■ **Direction**: Can you give the entries below again with every "GUI agent" replaced by "interface agent" and nothing else altered?

■ **Data supplied**:
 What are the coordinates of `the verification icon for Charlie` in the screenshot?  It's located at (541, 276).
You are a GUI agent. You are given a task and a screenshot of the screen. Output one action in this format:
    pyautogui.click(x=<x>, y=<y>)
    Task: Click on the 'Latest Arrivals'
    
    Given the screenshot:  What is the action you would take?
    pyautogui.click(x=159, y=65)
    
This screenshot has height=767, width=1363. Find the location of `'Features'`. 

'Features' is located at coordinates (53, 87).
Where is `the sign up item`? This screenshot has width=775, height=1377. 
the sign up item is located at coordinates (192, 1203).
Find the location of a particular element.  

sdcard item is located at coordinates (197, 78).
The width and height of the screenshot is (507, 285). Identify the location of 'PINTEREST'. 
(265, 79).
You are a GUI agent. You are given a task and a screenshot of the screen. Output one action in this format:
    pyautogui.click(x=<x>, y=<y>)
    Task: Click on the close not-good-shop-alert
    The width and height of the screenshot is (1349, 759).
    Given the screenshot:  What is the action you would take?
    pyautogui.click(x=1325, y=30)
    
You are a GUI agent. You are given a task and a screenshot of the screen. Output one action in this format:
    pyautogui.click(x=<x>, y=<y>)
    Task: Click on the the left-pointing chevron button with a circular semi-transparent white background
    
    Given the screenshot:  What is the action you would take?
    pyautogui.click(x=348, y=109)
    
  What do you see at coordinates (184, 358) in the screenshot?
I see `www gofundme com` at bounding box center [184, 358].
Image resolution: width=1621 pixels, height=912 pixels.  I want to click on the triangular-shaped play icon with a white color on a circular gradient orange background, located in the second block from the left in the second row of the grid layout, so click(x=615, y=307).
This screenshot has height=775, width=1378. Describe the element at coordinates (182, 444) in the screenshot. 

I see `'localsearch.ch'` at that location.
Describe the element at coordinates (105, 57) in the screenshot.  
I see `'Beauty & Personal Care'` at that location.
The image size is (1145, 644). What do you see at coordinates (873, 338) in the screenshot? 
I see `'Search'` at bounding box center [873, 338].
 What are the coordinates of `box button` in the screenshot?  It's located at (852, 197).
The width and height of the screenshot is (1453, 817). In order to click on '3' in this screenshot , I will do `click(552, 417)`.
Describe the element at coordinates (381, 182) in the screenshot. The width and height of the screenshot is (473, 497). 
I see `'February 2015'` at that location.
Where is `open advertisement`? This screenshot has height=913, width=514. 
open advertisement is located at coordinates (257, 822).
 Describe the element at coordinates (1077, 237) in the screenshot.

■ **Full response**:
 What are the coordinates of `the verification icon for Charlie` in the screenshot?  It's located at (541, 276).
You are a interface agent. You are given a task and a screenshot of the screen. Output one action in this format:
    pyautogui.click(x=<x>, y=<y>)
    Task: Click on the 'Latest Arrivals'
    
    Given the screenshot:  What is the action you would take?
    pyautogui.click(x=159, y=65)
    
This screenshot has height=767, width=1363. Find the location of `'Features'`. 

'Features' is located at coordinates (53, 87).
Where is `the sign up item`? This screenshot has width=775, height=1377. 
the sign up item is located at coordinates (192, 1203).
Find the location of a particular element.  

sdcard item is located at coordinates (197, 78).
The width and height of the screenshot is (507, 285). Identify the location of 'PINTEREST'. 
(265, 79).
You are a interface agent. You are given a task and a screenshot of the screen. Output one action in this format:
    pyautogui.click(x=<x>, y=<y>)
    Task: Click on the close not-good-shop-alert
    The width and height of the screenshot is (1349, 759).
    Given the screenshot:  What is the action you would take?
    pyautogui.click(x=1325, y=30)
    
You are a interface agent. You are given a task and a screenshot of the screen. Output one action in this format:
    pyautogui.click(x=<x>, y=<y>)
    Task: Click on the the left-pointing chevron button with a circular semi-transparent white background
    
    Given the screenshot:  What is the action you would take?
    pyautogui.click(x=348, y=109)
    
  What do you see at coordinates (184, 358) in the screenshot?
I see `www gofundme com` at bounding box center [184, 358].
Image resolution: width=1621 pixels, height=912 pixels.  I want to click on the triangular-shaped play icon with a white color on a circular gradient orange background, located in the second block from the left in the second row of the grid layout, so click(x=615, y=307).
This screenshot has height=775, width=1378. Describe the element at coordinates (182, 444) in the screenshot. 

I see `'localsearch.ch'` at that location.
Describe the element at coordinates (105, 57) in the screenshot.  
I see `'Beauty & Personal Care'` at that location.
The image size is (1145, 644). What do you see at coordinates (873, 338) in the screenshot? 
I see `'Search'` at bounding box center [873, 338].
 What are the coordinates of `box button` in the screenshot?  It's located at (852, 197).
The width and height of the screenshot is (1453, 817). In order to click on '3' in this screenshot , I will do `click(552, 417)`.
Describe the element at coordinates (381, 182) in the screenshot. The width and height of the screenshot is (473, 497). 
I see `'February 2015'` at that location.
Where is `open advertisement`? This screenshot has height=913, width=514. 
open advertisement is located at coordinates (257, 822).
 Describe the element at coordinates (1077, 237) in the screenshot.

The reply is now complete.